Type: Oral
Session: 626. Aggressive Lymphomas: Clinical and Epidemiological: Challenging Subtypes of Aggressive Lymphomas
Hematology Disease Topics & Pathways:
Lymphomas, B Cell lymphoma, Diseases, Aggressive lymphoma, Lymphoid Malignancies
Methods: December April 2021 and December 2023, 222 ND DLBCL patients with matched pretreatment tissue/plasma and CSF samples in our center were enrolled in the present study. Patients were identified as CSF-ctDNA positive (CSF(+)) based on the following two criteria: (1) if tissue is available, at least one mutant variant detected in CSF-ctDNA was shared with tissue; (2) if tissue is not available, at least one mutant variant detected in CSF-ctDNA was canonical driver mutation as previously reported in DLBCL (Jin-Hua Liang, Leukemia). Patients were diagnosed as CNSi positive (CNSi(+)) according to conventional methods (the definition of CNS disease was diagnosed via presence of typical symptoms, radiologic findings, and/or detection of lymphoma cells in the CSF). Single-cell RNA sequencing was performed on tumor cells of the 12 DLBCL patients including 6 CSF(+) and 6 CSF(-) patients. The first-line treatments of all the ND-DLBCL patients were RCHOP-like regimens or R-CGVP regimens and the strategy of CNS prophylaxis were according to NCCN guidelines.
Results: Fifty-three patients (23.9%) were diagnosed with CSF(+) while 43 patients (81.1%) were according to the first criteria and 10 patients (18.9%) were according to the second criteria. Among the 53 CSF(+) patients, only 5 patients (9.4%) have evidences of CNSi according to conventional methods. The unique mutations detected in CSF were rare compared with plasma and tissue, suggesting early CNS infiltration without clone evolution. The mean variant allele frequency was significantly higher in tumor tissue than CSF in CSF(+) DLBCL. As regard to the distributions of lymphGen subtypes, similarly only 21 patients (46.7%) were MCD subtype (about 75% was MCD subtype for PCNSL patients) which were similar to our previous result. Univariate analyses showed that CSF(+) was significantly associated with high-risk clinical varivables, including advanced stage (P<0.001), CNSi high-risk sites involvement (P<0.001), elevated serum lactate dehydrogenase levels (P=0.003), high IPI score (P<0.001), and high-risk CNS-IPI score (P<0.001).

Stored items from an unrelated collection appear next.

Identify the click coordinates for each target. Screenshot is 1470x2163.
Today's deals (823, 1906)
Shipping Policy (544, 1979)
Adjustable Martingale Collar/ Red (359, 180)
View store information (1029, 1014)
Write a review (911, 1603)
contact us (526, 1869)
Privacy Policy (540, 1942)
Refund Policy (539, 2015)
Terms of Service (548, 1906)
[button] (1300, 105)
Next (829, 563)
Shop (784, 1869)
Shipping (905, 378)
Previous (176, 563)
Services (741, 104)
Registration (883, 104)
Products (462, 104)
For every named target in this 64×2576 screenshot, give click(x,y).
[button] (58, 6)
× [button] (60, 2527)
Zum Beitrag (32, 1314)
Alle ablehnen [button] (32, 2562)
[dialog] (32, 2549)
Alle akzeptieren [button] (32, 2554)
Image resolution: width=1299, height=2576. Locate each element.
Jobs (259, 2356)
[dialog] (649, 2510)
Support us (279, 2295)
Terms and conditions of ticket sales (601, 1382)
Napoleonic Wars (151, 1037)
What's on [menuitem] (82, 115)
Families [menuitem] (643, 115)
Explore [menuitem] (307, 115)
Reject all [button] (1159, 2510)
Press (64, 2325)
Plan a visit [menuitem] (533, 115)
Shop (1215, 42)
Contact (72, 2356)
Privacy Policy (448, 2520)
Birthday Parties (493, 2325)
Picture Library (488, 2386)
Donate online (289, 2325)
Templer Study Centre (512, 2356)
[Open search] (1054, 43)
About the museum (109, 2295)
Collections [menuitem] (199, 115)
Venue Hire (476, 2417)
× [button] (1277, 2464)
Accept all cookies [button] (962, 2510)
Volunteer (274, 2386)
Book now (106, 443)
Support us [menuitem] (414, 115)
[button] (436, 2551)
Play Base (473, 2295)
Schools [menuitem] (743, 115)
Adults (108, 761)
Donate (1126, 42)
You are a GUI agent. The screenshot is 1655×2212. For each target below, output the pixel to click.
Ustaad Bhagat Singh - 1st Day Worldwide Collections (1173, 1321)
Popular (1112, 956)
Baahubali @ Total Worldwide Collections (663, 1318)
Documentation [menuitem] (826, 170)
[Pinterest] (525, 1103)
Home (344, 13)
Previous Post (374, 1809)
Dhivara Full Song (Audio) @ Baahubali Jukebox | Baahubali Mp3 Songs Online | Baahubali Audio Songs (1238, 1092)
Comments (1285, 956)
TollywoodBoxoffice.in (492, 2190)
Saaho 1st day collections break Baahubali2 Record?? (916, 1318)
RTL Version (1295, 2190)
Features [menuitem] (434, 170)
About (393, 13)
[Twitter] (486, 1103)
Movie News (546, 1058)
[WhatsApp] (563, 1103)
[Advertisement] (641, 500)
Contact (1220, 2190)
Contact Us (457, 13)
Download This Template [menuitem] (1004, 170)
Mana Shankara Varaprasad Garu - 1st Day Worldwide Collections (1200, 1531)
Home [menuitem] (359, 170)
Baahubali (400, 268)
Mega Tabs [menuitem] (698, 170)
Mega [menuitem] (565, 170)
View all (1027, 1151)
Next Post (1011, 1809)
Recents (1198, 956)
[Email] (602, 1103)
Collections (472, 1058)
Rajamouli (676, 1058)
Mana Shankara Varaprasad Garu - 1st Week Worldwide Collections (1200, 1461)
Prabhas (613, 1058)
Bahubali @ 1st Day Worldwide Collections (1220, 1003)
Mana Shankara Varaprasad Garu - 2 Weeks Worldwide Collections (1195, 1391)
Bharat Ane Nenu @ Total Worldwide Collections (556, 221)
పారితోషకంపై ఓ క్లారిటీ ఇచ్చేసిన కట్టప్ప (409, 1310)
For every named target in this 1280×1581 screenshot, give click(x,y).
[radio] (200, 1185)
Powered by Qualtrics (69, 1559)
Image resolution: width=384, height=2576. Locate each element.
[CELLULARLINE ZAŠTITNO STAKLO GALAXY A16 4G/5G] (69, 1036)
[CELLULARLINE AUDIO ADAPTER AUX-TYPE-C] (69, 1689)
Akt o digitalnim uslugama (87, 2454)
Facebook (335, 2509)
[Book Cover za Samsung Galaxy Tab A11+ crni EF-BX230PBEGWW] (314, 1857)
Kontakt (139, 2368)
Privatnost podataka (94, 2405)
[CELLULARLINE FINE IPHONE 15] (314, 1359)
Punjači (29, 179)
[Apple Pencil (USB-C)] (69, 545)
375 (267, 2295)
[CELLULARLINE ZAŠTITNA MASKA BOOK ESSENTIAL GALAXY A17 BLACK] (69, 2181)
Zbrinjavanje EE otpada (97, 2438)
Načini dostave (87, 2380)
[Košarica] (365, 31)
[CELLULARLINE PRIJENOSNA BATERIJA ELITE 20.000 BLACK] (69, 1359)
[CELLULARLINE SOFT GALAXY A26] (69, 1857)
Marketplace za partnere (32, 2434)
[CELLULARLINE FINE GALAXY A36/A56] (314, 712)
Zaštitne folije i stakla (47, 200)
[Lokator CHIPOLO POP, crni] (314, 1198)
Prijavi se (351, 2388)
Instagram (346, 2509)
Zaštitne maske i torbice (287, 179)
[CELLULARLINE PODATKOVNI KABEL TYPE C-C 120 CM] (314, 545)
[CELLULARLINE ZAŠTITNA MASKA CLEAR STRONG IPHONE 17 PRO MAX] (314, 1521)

In the three-risk group model of CSFi-IPI (elevated CSF protein levels, high plasma ctDNA burden, and high-risk CNSi sites) developed in our previous study, the low-risk, intermediate-risk, and high-risk groups showed CSF(+) rate of 8.4%, 42.4%, and 56.0% in the whole cohort (P<0.001). Patients with mutations of CARD11 (P=0.013) and PLCG2 (P=0.031) were still more predominant with CSF(+) in the whole group. The down-regulated genes of CNS(+) DLBCL patients significantly enriched in PI3K-AKT signaling pathway, focal adhesion, regulation of action cytoskeleton and tight junction pathwayswhich might be the potential mechanisms promoting CNS dissemination in ND DLBCL have been validated at single cell level.
Furthermore, pretreatment CSF(+) was also significantly associated with poor outcomes both for progression free survival (P=0.002) and overalls survival (P=0.010). The sensitivity and specificity of pretreatment CSF-ctDNA to predict CNS relapse were 100.0% and 78.2%. From our data of dynamic monitoring of CSF-ctDNA burden, traditional CNS prophylaxis could clear CSF-ctDNA in a subset (62.8%) of patients, while it did not work for the other 37.2% patients for whom additional CNS treatment should be provided.
Conclusion: Taken together, we validate the prevalence and the genomic landscape for CSF(+) DLBCL and highlight the importance of CSF-ctDNA as a noninvasive biomarker in detecting and monitoring of CSF infiltration and predicting CNS relpase in a large cohort of ND DLBCL.
Disclosures: No relevant conflicts of interest to declare.